How would you know if God had something to tell you?
He would try to get your attention, right?
The reason for that is that we often don't give God the attention he desires and so he must do something out of the ordinary to attract us.
When he does get our attention, we have the choice of discounting it as not from God, or listening attentively for what he is saying to us.
Has God ever tried to get your attention?
How would God go about trying to get your attention?
God got the attention of my friend Ivan when he got charged for a murder he didn't commit.
Now Ivan wasn't living a moral life, but he didn't commit a murder.
This was after Ivan called out to God for help not to slip into the same gang lifestyle of his brothers.
He didn't expect the kind of help he got, but God works in mysterious ways.
God put many things into place for Ivan at that moment he called out to God for help.
He put Ivan in jail awaiting charges.
He called a man to give his testimony in chapel service at the jail that brought Ivan to salvation by faith in Christ.
He called me to go into the jail in order to teach inmates about living out faith in Christ, and that is how I met Ivan.
God listened, used, and answered our corporate prayers for Ivan when I brought his need for growing faith and deliverance from gang membership to the church.
God arranged for further discipleship for Ivan by getting a Christian discipleship wing~/floor~/deck started in the jail where Ivan was enabled to go once I had brought him far enough to recommend him by knowing that he was committed.
Ivan eventually got released on bond and met a missionary who gave him a place to stay and taught him further.
Ivan applied late at MBI and started studies after having been approved over a standing waiting list and was given the funds he didn't have for his Bible studies through his missionary friend.
Ivan got started in a good Bible Church near his home and he and the pastor's daughter became engaged.

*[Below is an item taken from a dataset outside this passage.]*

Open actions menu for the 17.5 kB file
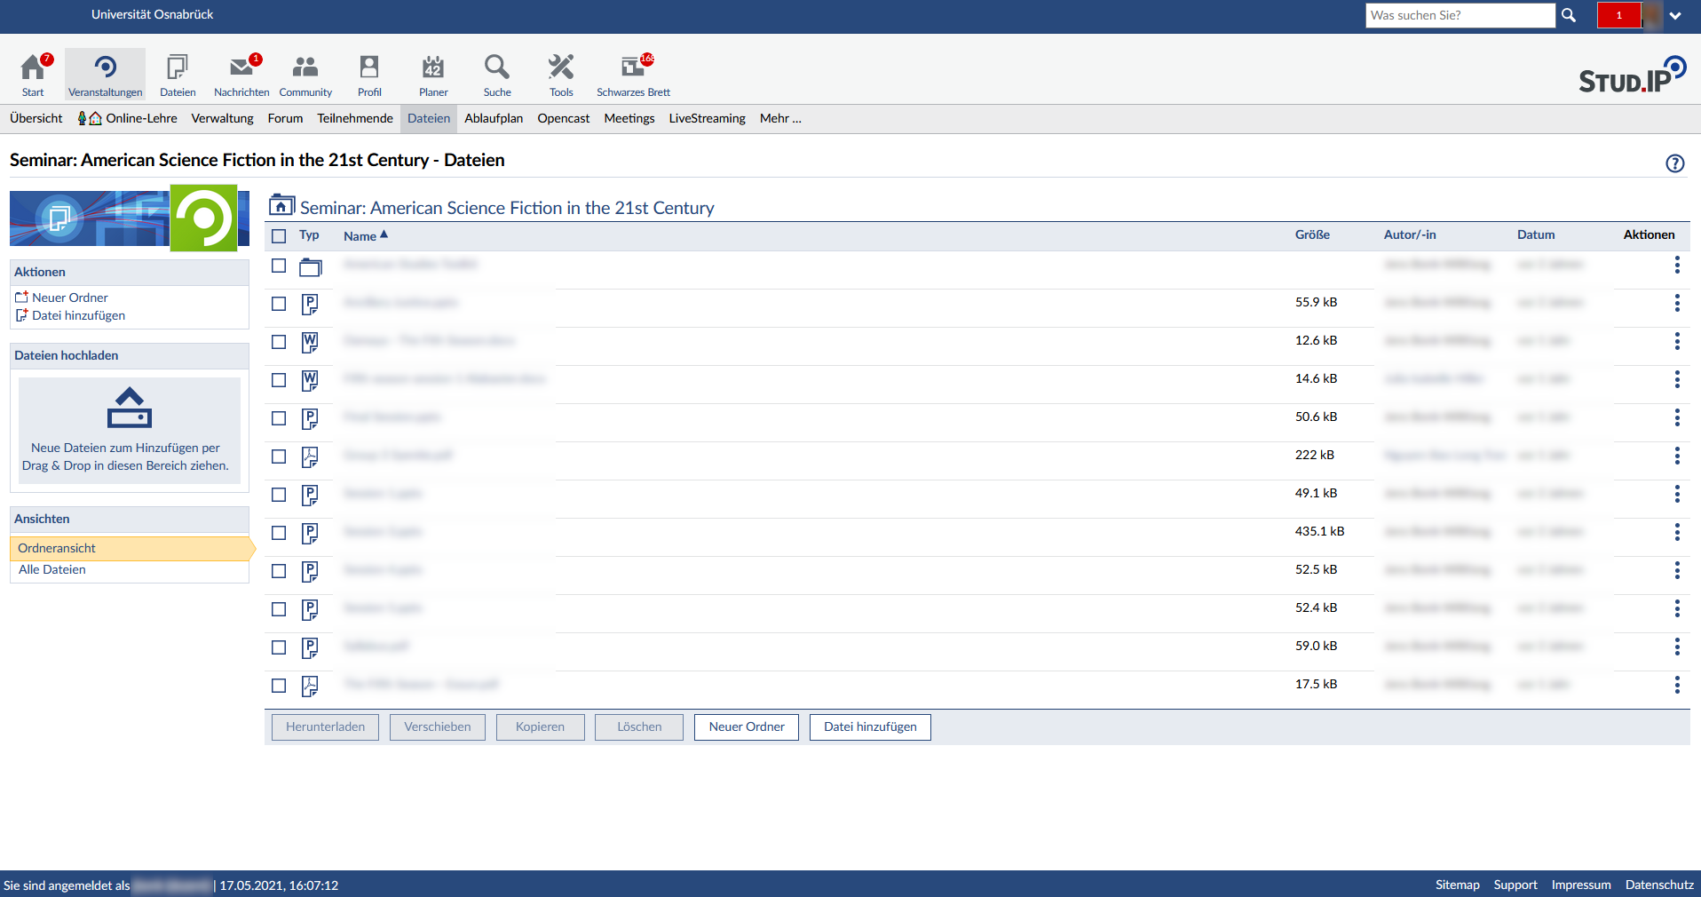The image size is (1701, 897). (x=1676, y=685)
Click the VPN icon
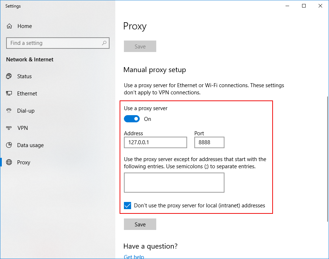Image resolution: width=329 pixels, height=259 pixels. pos(9,128)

We could say that Ivan is being called by God for Christian work, perhaps even the pastorate that Ivan is studying for.
It is very likely that he will be one of God's champions here in the city.
Ivan had a fear of God and asked for help - however feeble his request.
Then God got Ivan's attention and Ivan listened and obeyed.
God was willing to move heaven and earth, to orchestrate all these events, for one of his children who asked for help.
God is willing to do that for you.
There may be some tough challenges involved, but God has good in mind for you.
There are a number of ways that God is able to get the attention of the one who wants the help.
Here is where God is able to do for us what we are not able to do for ourselves because we do not naturally listen to him.
But he does take the desire of a discerning heart and acts on your behalf.
Last week we saw how God began to do that for the scattered Jews who had gathered in Jerusalem for the celebration of Pentecost as he begins to build his church.
Specifically we discussed what we can know about the nature of the Holy Spirit from that event at Pentecost and what the Holy Spirit does for us.
We learned that the Holy Spirit is personal, understandable, and elective.
And he gives us intimacy, unity, and choice in God.
And no matter where we come from, he speaks our language.
Now with Peter's speech that follows in Acts 2:14-41, we will learn the content of the Spirit's message that will change the world by changing the heart of those who listen to him and obey.
This is the indwelling presence of God for believers in this present age that Jesus promised us.
When the 120 disciples experienced the coming of the Holy Spirit with the sound of wind and the appearance of fire, they began to speak in the tongues of the many languages of the Jews who were in Jerusalem at the time.
The God-fearing Jews out in the streets were attracted to this obvious power of God which was made manifest even outside the house where the disciples were meeting, and they came to see what was happening.
And the disciples were compelled by the power of God to take the Spirit's prophetic message out of the house and into the streets where they proceed to the temple courts.
It is quite fitting that the temple is their destination in the power of the Spirit where Peter now stands to address the crowd.
He begins by addressing their question of, "What does this mean?"
The end result of this blaze caused by the wind and the fire of the Spirit will be nothing less than amazing.
It will become a heavenly wildfire that cannot be contained by man.
The power of God, indeed the message of God, is now loosed upon the world.
*The Big Question: *Now that the Spirit has the attention of those who fear God, what is the Spirit's message to them?
But let us ask an even bigger question.
Why should I listen to this message?
It is because this is also the Spirit's message to you.
You also are the reason for the Spirit's coming.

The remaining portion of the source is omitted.